### WRITTEN TASK 1
Reproduce the entries unchanged, starting at their first line and ending with the line that contains "will tap(944, 816).", including both of those lines.

Update. Here is my code. I am importing 400 csv files into 1 list. Each csv file is 200 rows and 5 columns. My end goal is to sum the values from the 4th column of each row or each csv file. The below code imports all the csv files. However, I am struggling to isolate 4th column of data from each csv file from the large list.
for i in range (1, 5, 1):
data = list()
for i in range(1,400,1):
datafile = 'particle_path_%d' % i
data.append(np.genfromtxt(datafile, delimiter = "", skip_header=2))
print datafile
I want to read 100 csv files into 100 different arrays in python. For example:
array1 will have csv1
array2 will have csv2 etc etc.
Whats the best way of doing this? I am appending to a list right now but I have one big list which is proving difficult to split into smaller lists. My ultimate goal is to be able to perform different operations of each array (add, subtract numbers etc)
Could you provide more detail on what needs to be done? If you are simply trying to read line by line in the csv files and make that the array then this should work:
I would create a 2 dimensional array for this, something like:
csv_array_container = []
for csv_file in csv_files:
csv_lines = csv_file.readlines()

### EXCERPTED DATA

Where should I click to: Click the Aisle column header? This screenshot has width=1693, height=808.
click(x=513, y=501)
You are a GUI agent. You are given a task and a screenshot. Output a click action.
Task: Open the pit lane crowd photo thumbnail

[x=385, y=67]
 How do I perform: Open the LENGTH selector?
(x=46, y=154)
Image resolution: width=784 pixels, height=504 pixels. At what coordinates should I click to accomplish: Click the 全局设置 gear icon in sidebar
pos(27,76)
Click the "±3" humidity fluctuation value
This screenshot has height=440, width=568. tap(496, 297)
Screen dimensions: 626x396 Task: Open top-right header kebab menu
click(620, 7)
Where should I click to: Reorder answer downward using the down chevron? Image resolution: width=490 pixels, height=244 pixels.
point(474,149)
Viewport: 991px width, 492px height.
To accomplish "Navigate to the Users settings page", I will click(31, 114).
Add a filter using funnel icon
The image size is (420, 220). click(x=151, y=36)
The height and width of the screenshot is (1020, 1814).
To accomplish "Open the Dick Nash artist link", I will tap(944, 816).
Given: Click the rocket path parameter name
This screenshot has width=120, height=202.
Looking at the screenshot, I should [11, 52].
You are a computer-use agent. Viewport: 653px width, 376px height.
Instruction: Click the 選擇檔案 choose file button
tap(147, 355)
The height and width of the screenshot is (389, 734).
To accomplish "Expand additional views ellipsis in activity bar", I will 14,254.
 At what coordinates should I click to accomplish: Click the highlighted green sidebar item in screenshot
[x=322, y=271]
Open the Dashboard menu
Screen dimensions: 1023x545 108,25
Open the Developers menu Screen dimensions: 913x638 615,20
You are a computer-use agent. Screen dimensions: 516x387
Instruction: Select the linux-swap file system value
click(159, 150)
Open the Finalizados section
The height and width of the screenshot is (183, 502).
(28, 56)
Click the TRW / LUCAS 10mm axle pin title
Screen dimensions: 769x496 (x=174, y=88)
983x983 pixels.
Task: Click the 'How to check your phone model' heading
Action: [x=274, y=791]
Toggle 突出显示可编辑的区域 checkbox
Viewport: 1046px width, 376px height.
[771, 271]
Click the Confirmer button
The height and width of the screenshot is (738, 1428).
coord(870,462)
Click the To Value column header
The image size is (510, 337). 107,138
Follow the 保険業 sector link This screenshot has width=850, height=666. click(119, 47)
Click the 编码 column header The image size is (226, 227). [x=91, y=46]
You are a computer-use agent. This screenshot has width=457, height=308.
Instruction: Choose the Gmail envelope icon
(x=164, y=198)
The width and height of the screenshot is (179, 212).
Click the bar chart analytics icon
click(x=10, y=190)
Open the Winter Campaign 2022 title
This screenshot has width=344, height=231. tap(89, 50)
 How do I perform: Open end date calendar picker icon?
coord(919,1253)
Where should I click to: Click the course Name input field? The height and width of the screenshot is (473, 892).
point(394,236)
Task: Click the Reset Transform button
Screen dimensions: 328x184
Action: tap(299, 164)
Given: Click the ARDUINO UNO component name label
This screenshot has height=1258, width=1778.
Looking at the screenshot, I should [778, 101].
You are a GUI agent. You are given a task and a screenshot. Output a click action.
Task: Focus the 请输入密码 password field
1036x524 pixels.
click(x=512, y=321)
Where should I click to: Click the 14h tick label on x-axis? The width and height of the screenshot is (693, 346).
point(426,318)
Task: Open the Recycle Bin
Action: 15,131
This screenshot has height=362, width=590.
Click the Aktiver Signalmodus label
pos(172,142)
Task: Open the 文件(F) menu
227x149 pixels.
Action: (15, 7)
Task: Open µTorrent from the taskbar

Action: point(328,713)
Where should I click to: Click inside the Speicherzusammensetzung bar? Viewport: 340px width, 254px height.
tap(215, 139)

### WRITTEN TASK 2
In the post about reading csv files, how many rows and columns does each csv file have?

### CORRECT OUTPUT 1
Where should I click to: Click the Aisle column header? This screenshot has width=1693, height=808.
click(x=513, y=501)
You are a GUI agent. You are given a task and a screenshot. Output a click action.
Task: Open the pit lane crowd photo thumbnail

[x=385, y=67]
 How do I perform: Open the LENGTH selector?
(x=46, y=154)
Image resolution: width=784 pixels, height=504 pixels. At what coordinates should I click to accomplish: Click the 全局设置 gear icon in sidebar
pos(27,76)
Click the "±3" humidity fluctuation value
This screenshot has height=440, width=568. tap(496, 297)
Screen dimensions: 626x396 Task: Open top-right header kebab menu
click(620, 7)
Where should I click to: Reorder answer downward using the down chevron? Image resolution: width=490 pixels, height=244 pixels.
point(474,149)
Viewport: 991px width, 492px height.
To accomplish "Navigate to the Users settings page", I will click(31, 114).
Add a filter using funnel icon
The image size is (420, 220). click(x=151, y=36)
The height and width of the screenshot is (1020, 1814).
To accomplish "Open the Dick Nash artist link", I will tap(944, 816).

### CORRECT OUTPUT 2
Each csv file has 200 rows and 5 columns.